*** MATERIAL TO PROCESS Section Begins ***

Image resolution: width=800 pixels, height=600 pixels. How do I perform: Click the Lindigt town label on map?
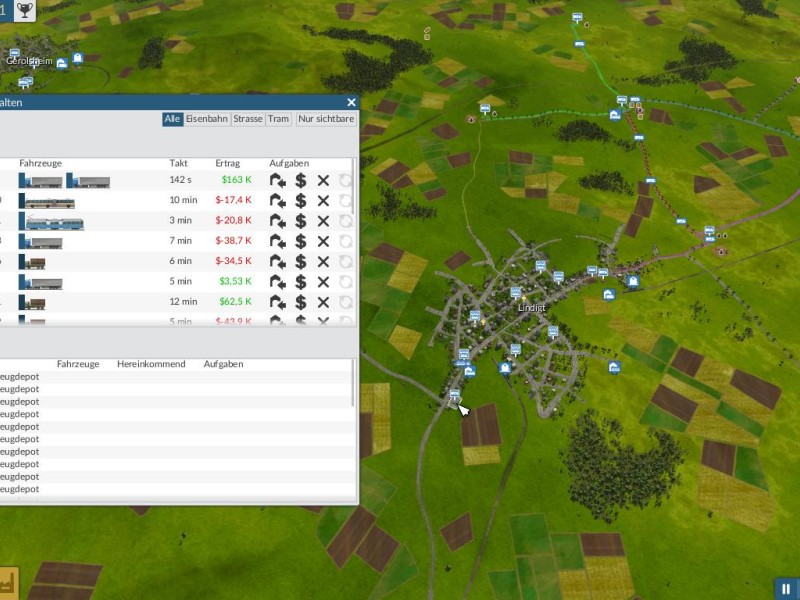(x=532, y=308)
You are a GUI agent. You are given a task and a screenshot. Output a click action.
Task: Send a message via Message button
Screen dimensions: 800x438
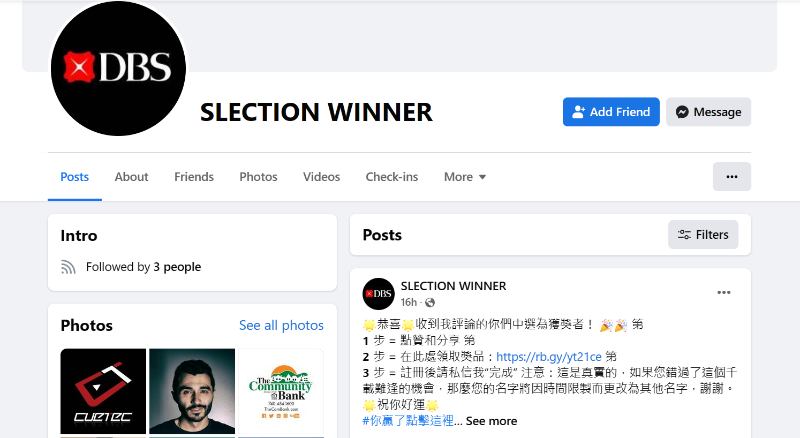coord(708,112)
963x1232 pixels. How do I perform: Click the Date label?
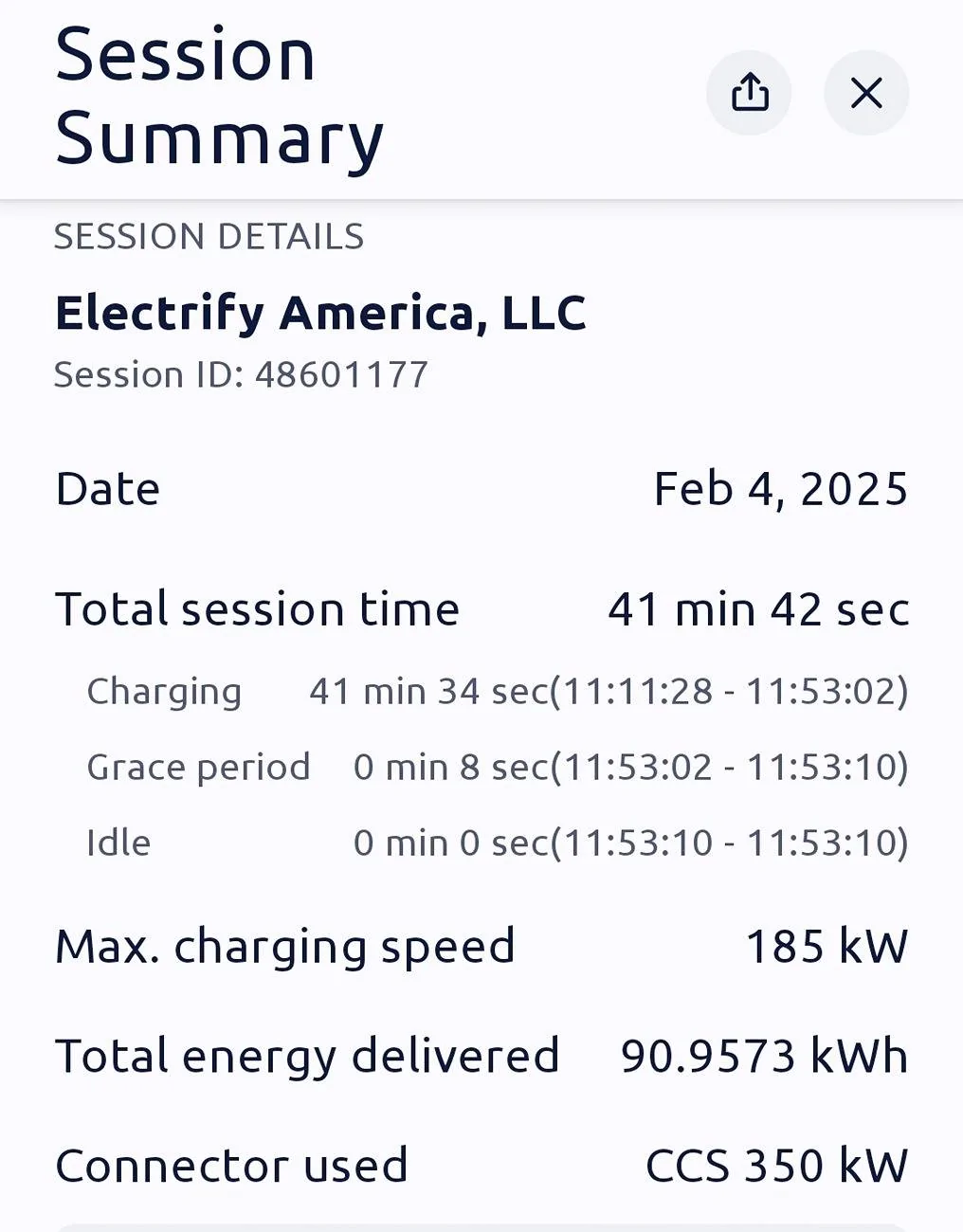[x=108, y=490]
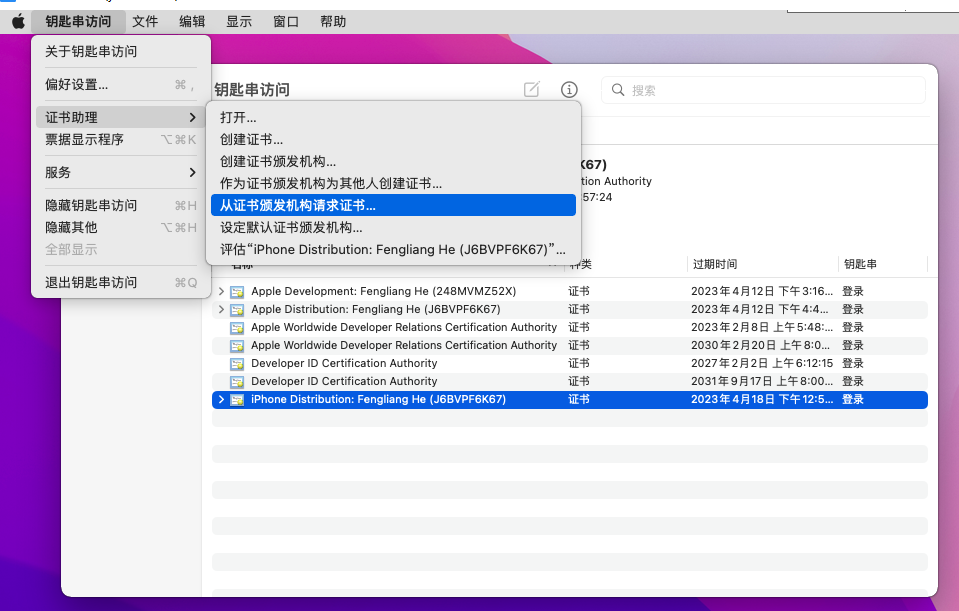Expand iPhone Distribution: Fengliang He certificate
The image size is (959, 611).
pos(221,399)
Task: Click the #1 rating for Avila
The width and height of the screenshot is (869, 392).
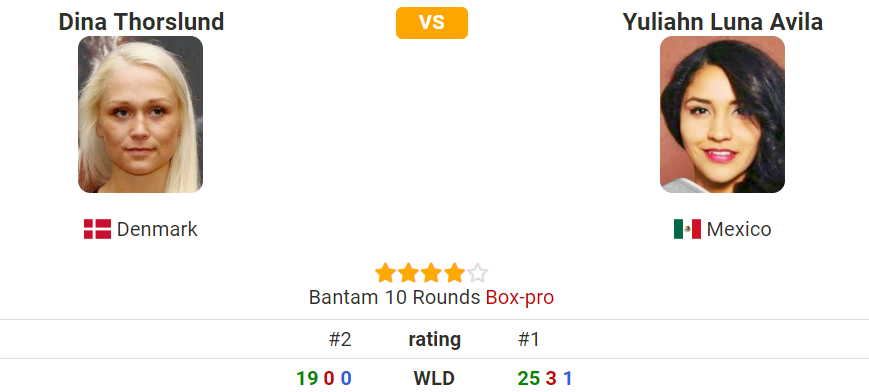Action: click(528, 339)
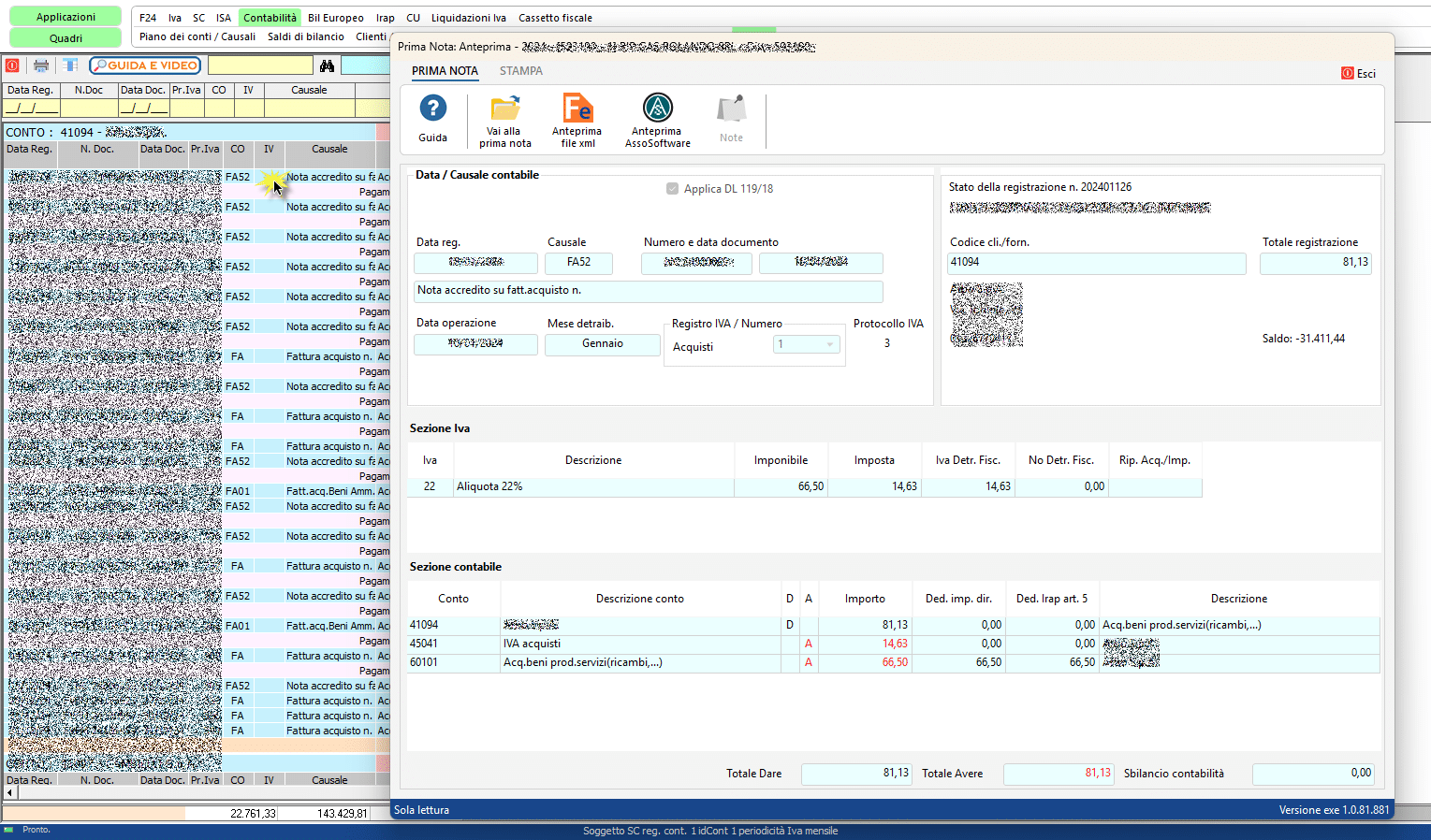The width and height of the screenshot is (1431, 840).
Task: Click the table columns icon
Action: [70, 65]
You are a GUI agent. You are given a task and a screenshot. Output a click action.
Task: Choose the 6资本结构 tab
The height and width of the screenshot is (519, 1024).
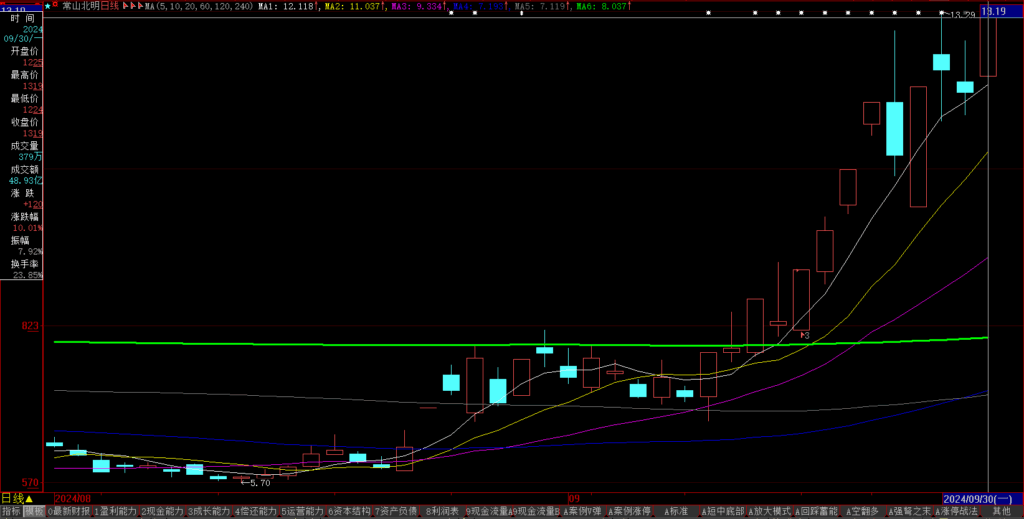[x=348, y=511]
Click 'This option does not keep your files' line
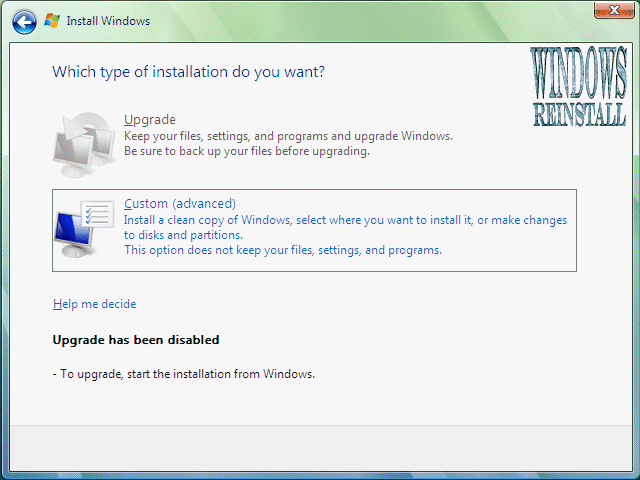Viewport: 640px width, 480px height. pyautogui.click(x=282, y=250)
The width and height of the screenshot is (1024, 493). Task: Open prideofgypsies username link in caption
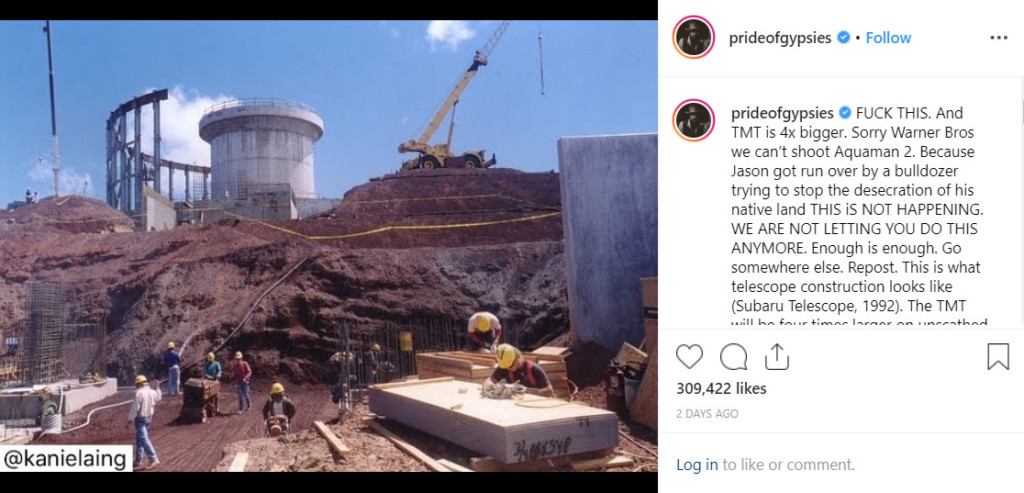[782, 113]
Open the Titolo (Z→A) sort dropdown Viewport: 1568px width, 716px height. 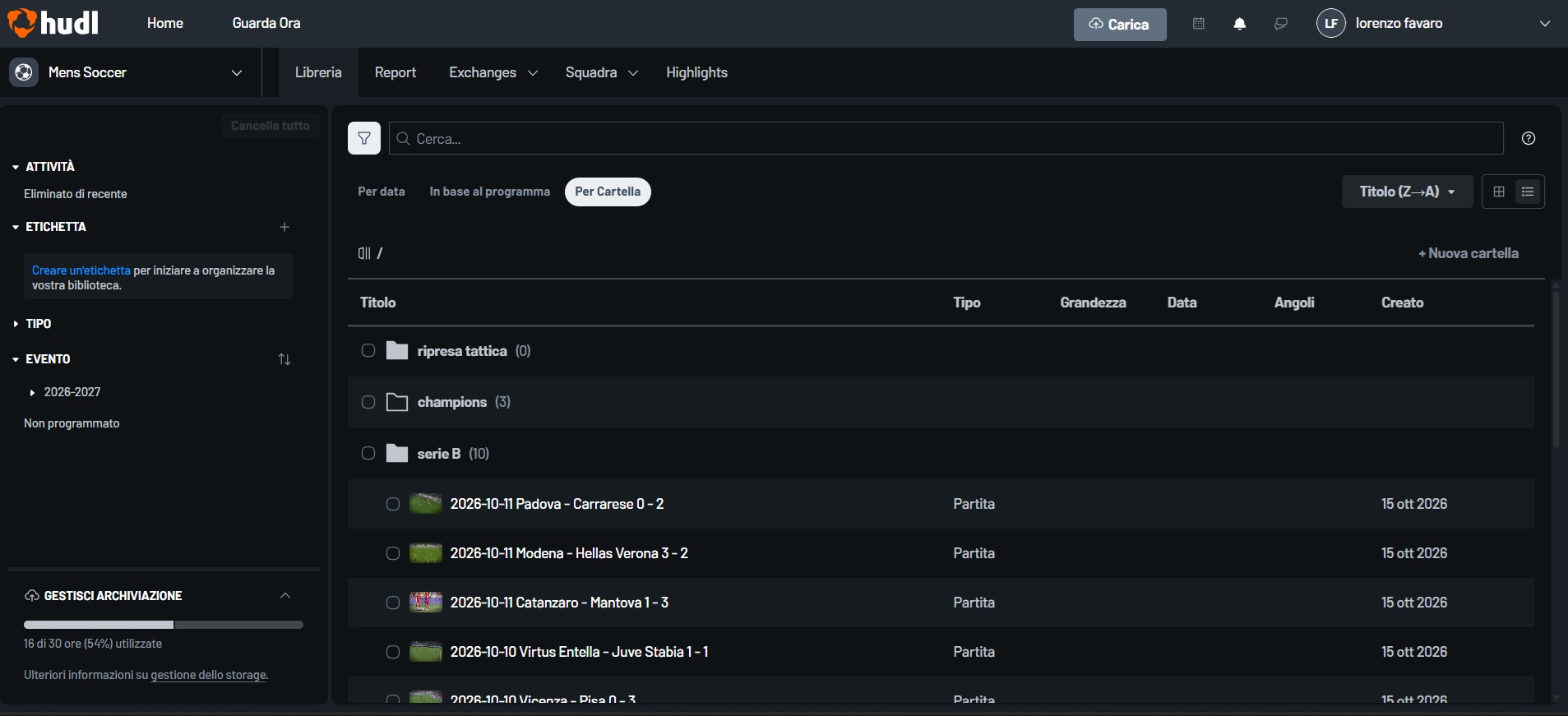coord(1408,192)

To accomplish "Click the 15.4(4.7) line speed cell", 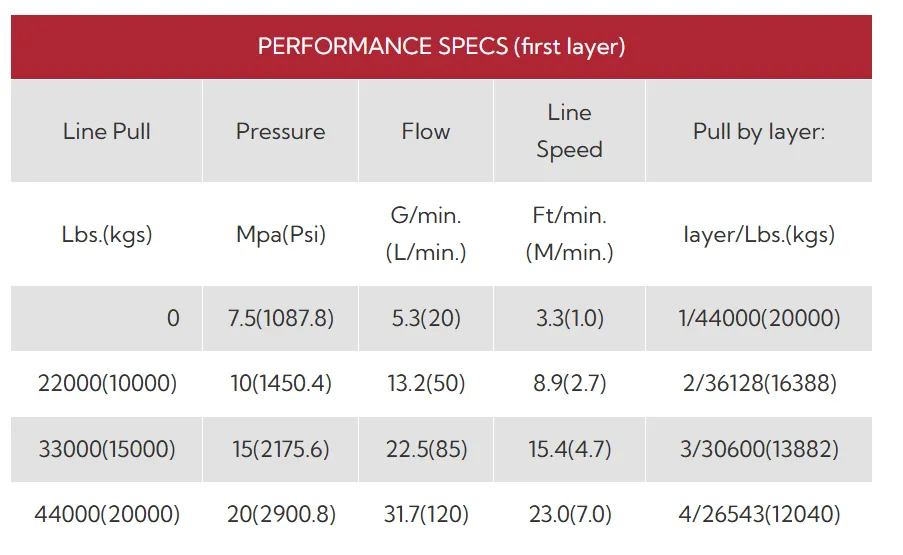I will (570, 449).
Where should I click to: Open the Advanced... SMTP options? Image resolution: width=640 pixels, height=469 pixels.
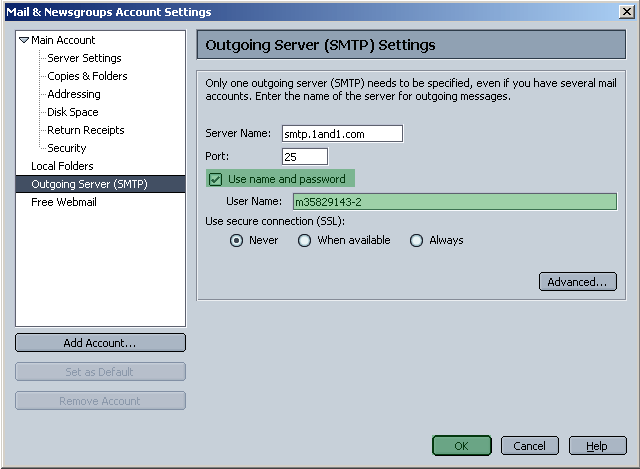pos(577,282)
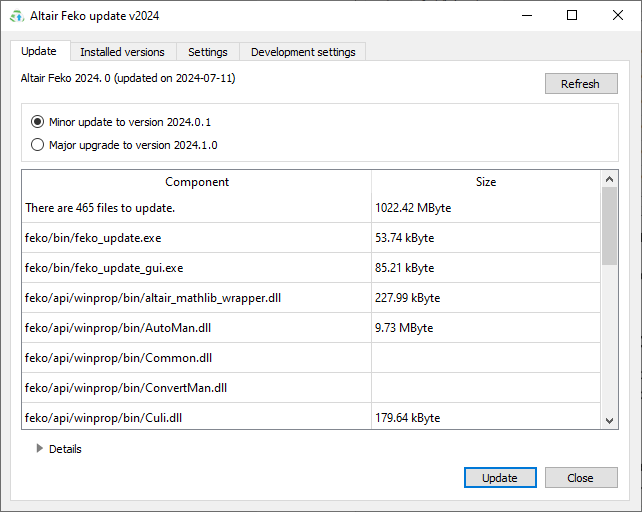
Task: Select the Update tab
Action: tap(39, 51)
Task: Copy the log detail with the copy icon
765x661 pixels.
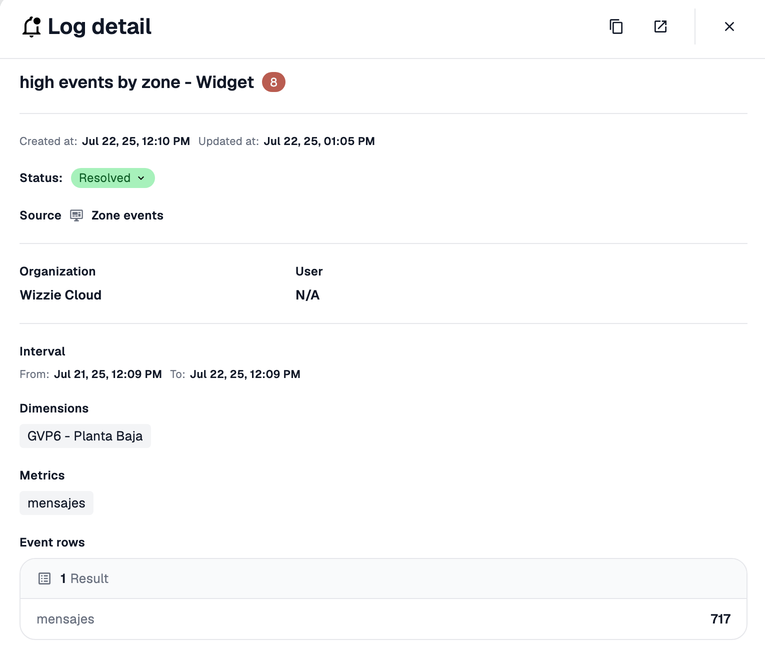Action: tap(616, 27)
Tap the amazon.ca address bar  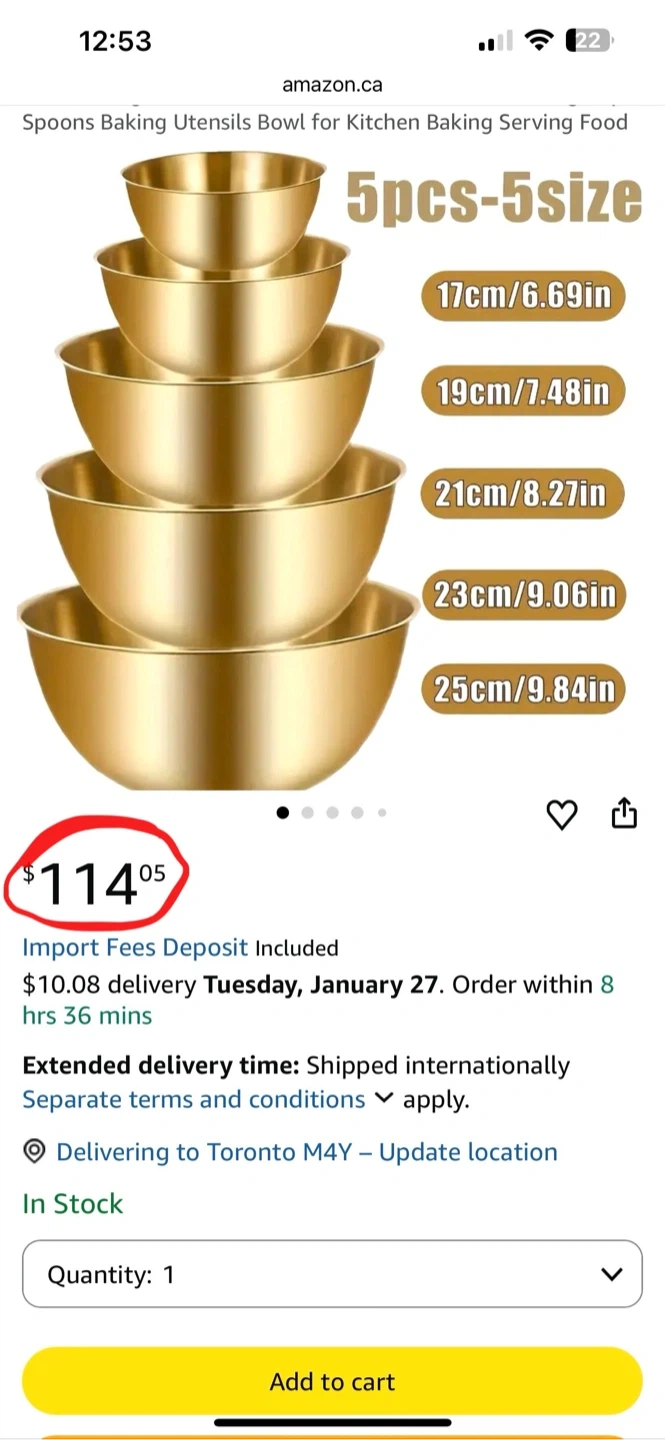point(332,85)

*** MATERIAL TO PROCESS Section Ends ***

§ TASK TO COMPLETE: Leave the pictures out. Output, exactly, the lines of the material above starting at the line containing "963x1232 pixels. How" and ending at the line containing "Task: Click the #1 rating for Avila".

§ RESPONSE FOR THIS EXERCISE:
963x1232 pixels. How do I perform: Click the Date label?
[x=108, y=490]
Expand iPhone Distribution: Fengliang He certificate
The image size is (959, 611).
pos(221,399)
Task: Click the #1 rating for Avila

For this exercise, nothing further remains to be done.